Gunther Simmermacher explains how the pressures of hosting a World Cup may be getting to South Africa
Even by the standards of South African football, the appointment of Brazilian coach Joel Santana to lead the national team, Bafana Bafana, at the 2010 World Cup was an eccentric decision. In April 2008 Carlos Alberto Parreira, the 1994 World Cup-winning coach, quit as South Africa coach to be with his ailing wife. South African Football Association (SAFA) president Molefi Oliphant asked him to recommend a successor. Parreira suggested Santana, then at Flamengo.
According to some SAFA executives, Oliphant took the decision to appoint Santana unilaterally, presenting the coach’s contract as a fait accompli to the SAFA executive, allegedly having ignored a 13-name shortlist drawn up by the departing coach, headed by Luiz Felipe Scolari (Oliphant insists that Parreira gave him only Santana’s name). Parreira seemed to congratulate SAFA on their excellent choice, promising that Santana was the right man for the job. Parreira was mistaken.

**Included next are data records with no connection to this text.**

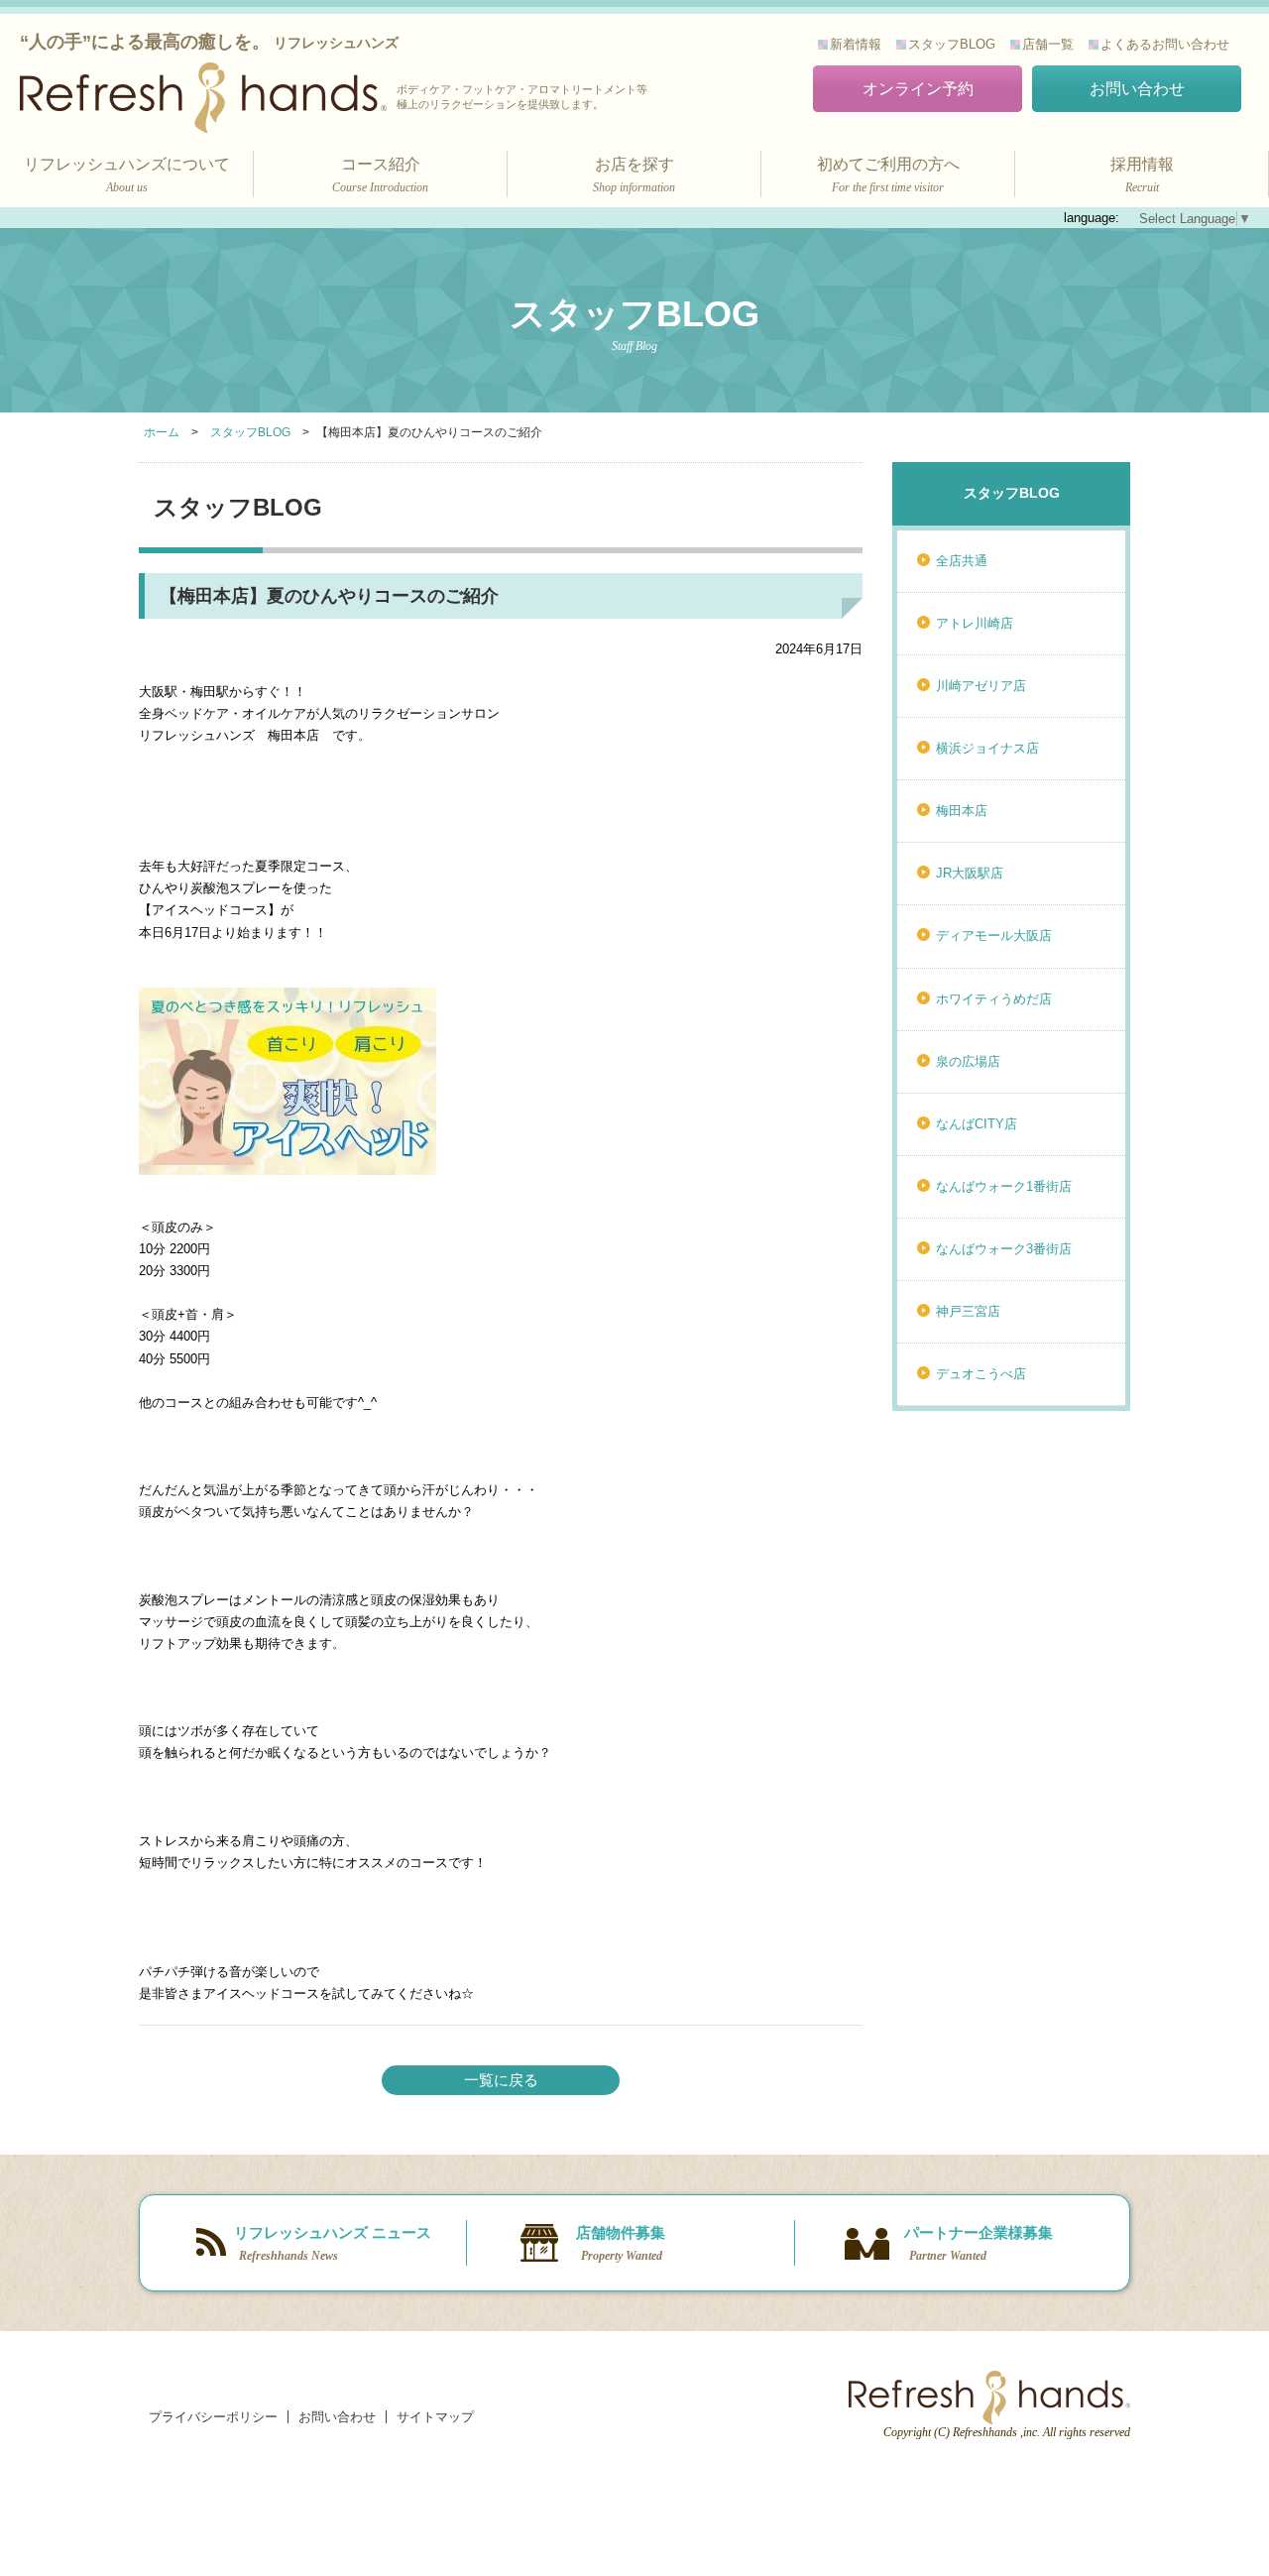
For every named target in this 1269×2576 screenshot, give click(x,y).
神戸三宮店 (968, 1311)
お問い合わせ (1137, 88)
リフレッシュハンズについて (127, 175)
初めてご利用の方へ (888, 175)
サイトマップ (435, 2416)
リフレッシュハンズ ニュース (332, 2243)
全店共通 (961, 560)
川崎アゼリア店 (981, 685)
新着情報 (855, 44)
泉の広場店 (968, 1061)
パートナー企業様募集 (978, 2243)
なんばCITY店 (976, 1123)
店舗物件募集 (620, 2243)
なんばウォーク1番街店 (1004, 1186)
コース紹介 (380, 175)
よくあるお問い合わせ (1164, 44)
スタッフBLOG (951, 44)
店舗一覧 (1048, 44)
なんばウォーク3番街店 (1004, 1248)
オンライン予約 (918, 88)
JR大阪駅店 (969, 873)
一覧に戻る (501, 2079)
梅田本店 (961, 810)
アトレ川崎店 (974, 623)
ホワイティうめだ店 (994, 999)
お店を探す (634, 175)
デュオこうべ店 (981, 1373)
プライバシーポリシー (213, 2416)
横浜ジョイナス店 (987, 748)
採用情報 (1142, 175)
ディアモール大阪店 (994, 935)
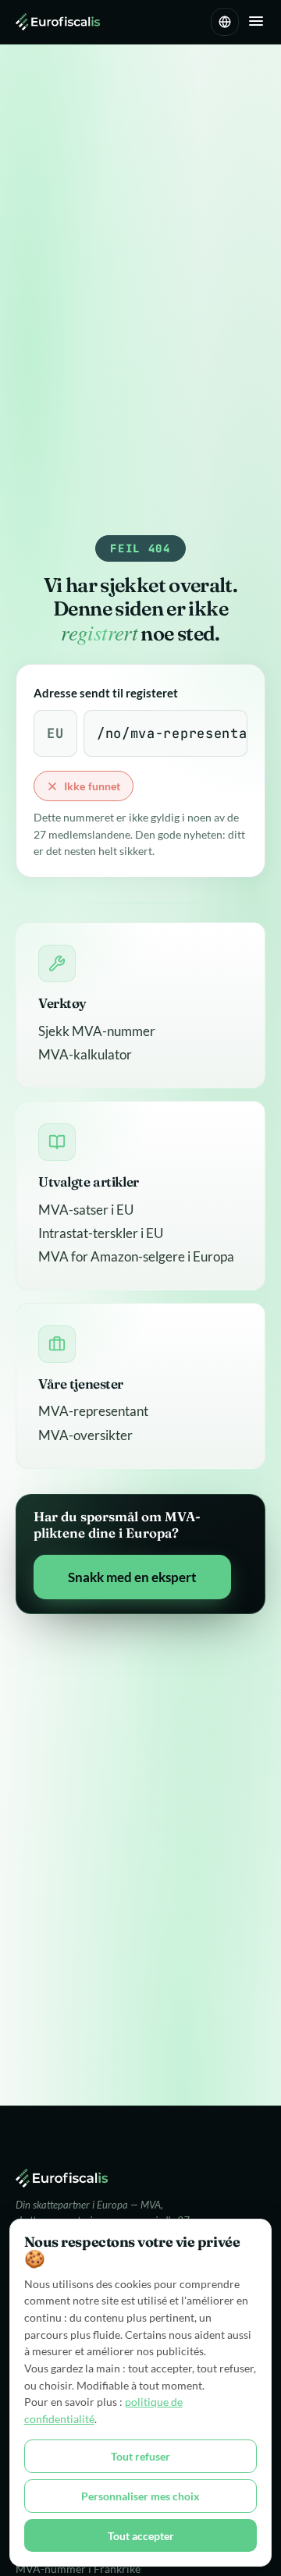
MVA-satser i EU (85, 1209)
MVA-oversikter (85, 1435)
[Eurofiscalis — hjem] (58, 21)
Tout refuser (140, 2456)
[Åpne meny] (256, 22)
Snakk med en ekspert (132, 1577)
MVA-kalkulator (85, 1054)
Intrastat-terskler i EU (100, 1233)
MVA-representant (93, 1411)
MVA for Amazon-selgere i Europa (136, 1256)
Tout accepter (141, 2535)
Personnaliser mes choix (140, 2496)
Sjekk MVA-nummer (96, 1031)
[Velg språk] (225, 22)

Bafana fans and SAFA tend to expect results above their very ordinary team’s capacity; unreasonably high demands have seen the dismissal of 12 full-time coaches in 17 years. Parreira himself had failed to take an experimental, young Bafana side out of the group stages at the 2008 African Cup of Nations (ACN).
The dour Santana even contrived to preside over South Africa’s failure to qualify for the 2010 ACN after picking up only one point in four games against Nigeria and minnows Sierra Leone. This was described as “a blessing in disguise” by SAFA CEO Raymond Hack because not competing at the continental showpiece would supposedly aid the team’s World Cup preparations.
Yet Santana’s record turned out to be better than that of most of his many predecessors. Between Bafana’s qualification failure in October 2008 and this year’s Confederation Cup in June, the team won seven times – including against Ghana, Cameroon, Norway and Poland – and lost only twice. This was followed by unlucky defeats to Brazil and Spain (after extra time) in the Confederations Cup.
Santana, it is safe to say, was not popular. His defensive tactics did not appeal to South African fans or the press, nor did his reputation as an arrogant man who refused to consult with local coaches – an image which is at odds with reports from Brazil, where his players at Flamengo regarded him warmly as a “father figure”. The pressure began to mount after a string of defeats against European opponents. This included a loss to a second-string Ireland side on September 8 that saw South Africa slide to an all-time low 85th place in the FIFA rankings.
When Oliphant departed as SAFA president in September, his successor, Kirsten Nematandani, hinted strongly that he wanted Santana gone. Spineless defeats in Norway and Iceland, and Santana’s ill-advised, defiant statement to the effect that he was not employed to win friendlies, provided Nematandani with grounds to force the coach’s resignation. In what must have been a humiliating meeting, Santana was compelled to concede that he had lost the ability to motivate his team.
Parreira’s return had been rumoured even before Santana’s ultimately gracious departure, giving rise to speculation that the latter had just kept the seat warm, at a generous salary in the region of £120,000 a month, for his friend Carlos. But Parreira’s return was not inevitable. Before Santana, other foreign coaches – including Carlos Queiroz, Philippe Troussier and Stuart Baxter – had been unsuccessful, giving rise to a notion that foreign coaches don’t understand the local football culture.
Indeed, South Africa’s sole trophy, the ACN in 1996, was won under a local coach, Clive Barker. SAFA were divided over whether to bring in a foreigner, but the pro-Parreira faction persuaded the association’s executive that the Brazilian’s experience would be an asset at the World Cup. Nematandani has promised that a local coach will be appointed when Parreira’s contract expires after the World Cup. Parreira can’t really lose with South Africa. If he leads Bafana out of Group A next June, he’ll be celebrated as a national hero; should he fail, the nation will blame the hapless Santana.